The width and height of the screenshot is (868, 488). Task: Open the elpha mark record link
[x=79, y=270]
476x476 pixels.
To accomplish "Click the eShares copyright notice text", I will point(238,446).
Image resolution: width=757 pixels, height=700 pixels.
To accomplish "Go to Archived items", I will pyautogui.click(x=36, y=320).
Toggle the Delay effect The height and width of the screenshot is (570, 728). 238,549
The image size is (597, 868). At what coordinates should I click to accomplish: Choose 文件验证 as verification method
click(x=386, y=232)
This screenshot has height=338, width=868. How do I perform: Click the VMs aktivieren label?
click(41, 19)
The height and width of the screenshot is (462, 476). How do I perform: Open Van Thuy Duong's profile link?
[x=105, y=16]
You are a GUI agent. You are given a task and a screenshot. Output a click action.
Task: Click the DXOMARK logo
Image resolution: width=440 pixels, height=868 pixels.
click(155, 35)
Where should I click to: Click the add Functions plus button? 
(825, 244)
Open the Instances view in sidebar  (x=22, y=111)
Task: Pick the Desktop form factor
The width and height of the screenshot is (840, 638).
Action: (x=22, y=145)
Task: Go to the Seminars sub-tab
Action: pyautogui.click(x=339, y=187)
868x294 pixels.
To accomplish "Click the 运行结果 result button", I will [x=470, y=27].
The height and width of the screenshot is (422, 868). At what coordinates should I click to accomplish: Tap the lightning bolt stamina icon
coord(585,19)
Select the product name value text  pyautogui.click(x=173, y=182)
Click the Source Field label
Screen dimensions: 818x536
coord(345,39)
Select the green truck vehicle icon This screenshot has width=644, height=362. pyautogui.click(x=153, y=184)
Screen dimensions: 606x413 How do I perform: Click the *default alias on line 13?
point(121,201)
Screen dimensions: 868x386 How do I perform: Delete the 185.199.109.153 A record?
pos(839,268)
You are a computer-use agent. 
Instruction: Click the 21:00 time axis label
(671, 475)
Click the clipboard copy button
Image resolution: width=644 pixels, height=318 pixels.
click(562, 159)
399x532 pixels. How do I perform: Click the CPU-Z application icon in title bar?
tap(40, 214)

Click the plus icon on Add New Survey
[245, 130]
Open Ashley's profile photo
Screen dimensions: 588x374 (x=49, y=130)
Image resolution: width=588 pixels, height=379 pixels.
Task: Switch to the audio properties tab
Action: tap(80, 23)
++++++++++++++++++++
• TO DO: Reproduce each line of the data containing the word "agent".

• RESPONSE:
You are a GUI agent. You are given a task and a screenshot. Output a click action.
You are a computer-use agent. 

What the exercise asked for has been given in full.